Oh, that's easy: install the NDK too, as shown on the wiki.
You need the linker that supports ARM from the NDK. Follow
the instructions from the wiki to compile and link the
binary, simply having ldc do everything won't work.
Ok, after executing
$NDK/toolchains/llvm/prebuilt/linux-x86_64/bin/clang
-Wl,-z,nocopyreloc --sysroot=$NDK/platforms/android-9/arch-arm
-lgcc -gcc-toolchain
$NDK/toolchains/arm-linux-androideabi-4.9/prebuilt/linux-x86_64 -target armv7-none-linux-androideabi -no-canonical-prefixes -fuse-ld=bfd -Wl,--fix-cortex-a8 -Wl,--no-undefined -Wl,-z,noexecstack -Wl,-z,relro -Wl,-z,now -fPIE -pie -mthumb -Wl,--export-dynamic -lc -lm test.o lib/libphobos2-ldc.a lib/libdruntime-ldc.a -o test
I get a test elf file with no errors(although 2.5MB for a
hello world).
I had to do the chmod 755 test
then
./test
to get any output. Before that no output and no errors so
wasn't sure what as going on.
Looks like everything is working! ;)
Good to hear it finally works. :D
Seems like someone really needs to put some time in to getting
all this stuff organized and situated
Maybe the D language foundation can push some money towards it
to get it started off on the right foot?
I'll try to get some of the opengl examples on your repository
to see if they work soon.
I don't think money is the issue as much as people like you
trying it on your own platform and documenting any problems you
find.
ssshhh! Don't say that! Money always help!!! ;)

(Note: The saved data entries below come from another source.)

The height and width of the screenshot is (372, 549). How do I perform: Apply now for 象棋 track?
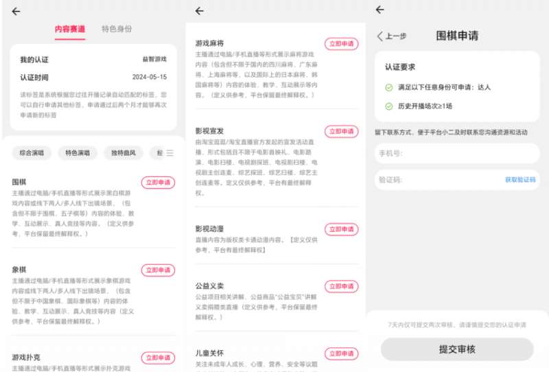[x=158, y=270]
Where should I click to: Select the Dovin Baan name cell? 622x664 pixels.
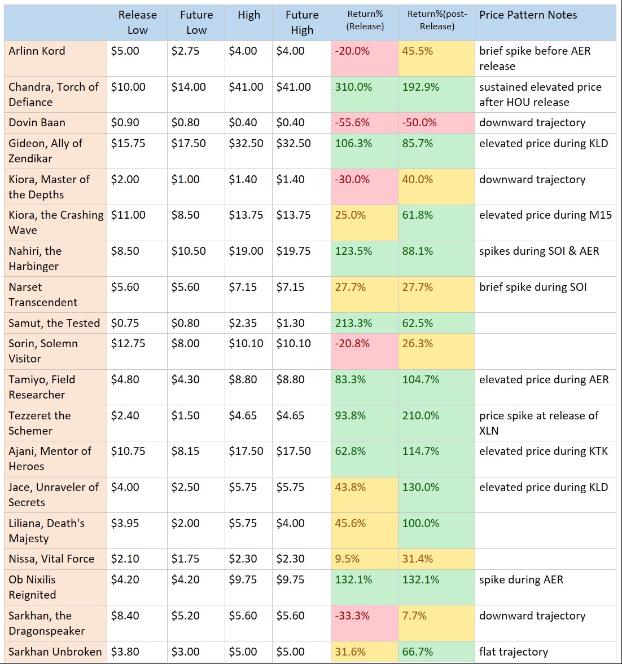click(37, 123)
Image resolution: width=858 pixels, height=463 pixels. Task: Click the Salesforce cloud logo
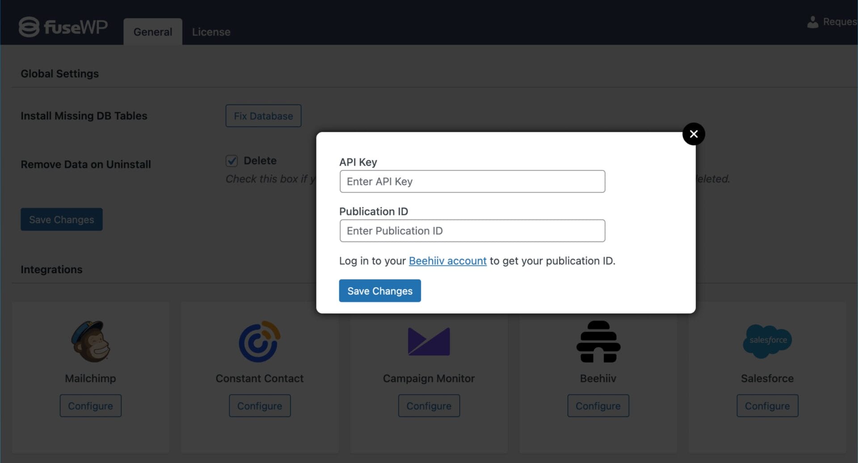767,341
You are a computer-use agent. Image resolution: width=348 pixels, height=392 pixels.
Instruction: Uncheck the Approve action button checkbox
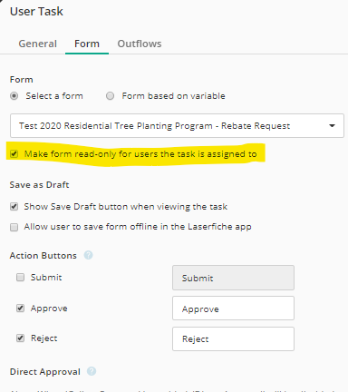pos(20,309)
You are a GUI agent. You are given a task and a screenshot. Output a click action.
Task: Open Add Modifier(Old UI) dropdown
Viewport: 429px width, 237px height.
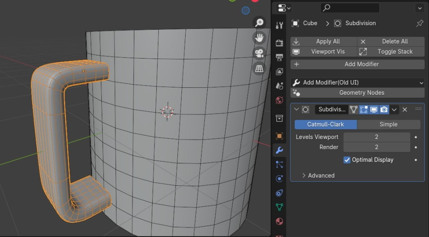(358, 82)

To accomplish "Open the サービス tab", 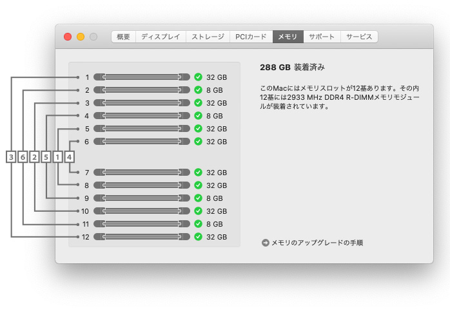I will pos(359,37).
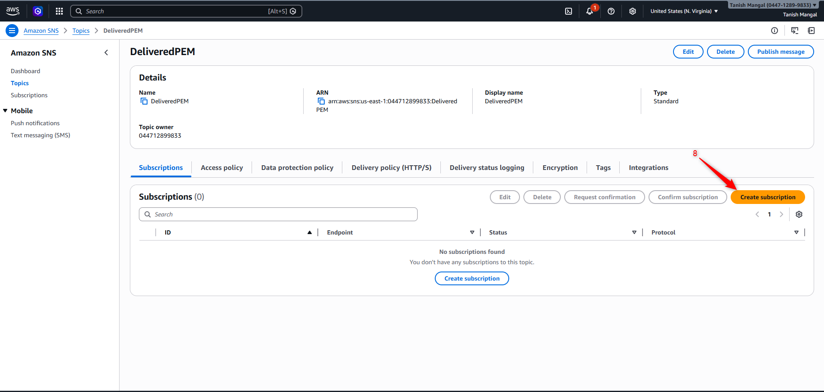Open the region selector dropdown
The image size is (824, 392).
(x=684, y=11)
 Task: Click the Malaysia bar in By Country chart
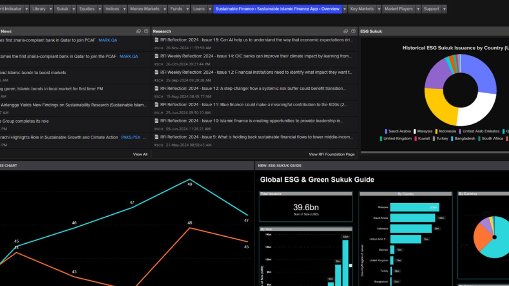(x=414, y=207)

Cross-compiler toolchains are never simple, consider yourself
lucky for having gotten off easy. :)
I realize things are difficult but it's people that make it
that way ;) Life would be so much simpler if people would just
properly document stuff exactly(or, rather, do what they are
suppose to do). (Even windows seems to love to forget to put
in descriptions of services, tasks, application descriptions,
etc).
I've tried to write up detailed instructions on the wiki. I'm
still improving those and plan to spin off those two sections I
linked you, on how to just build the samples, into their own
page. You can contribute any steps you had to take with
Bash/Ubuntu on Windows with the prebuilt linux/x64
cross-compiler there, once I put the page up.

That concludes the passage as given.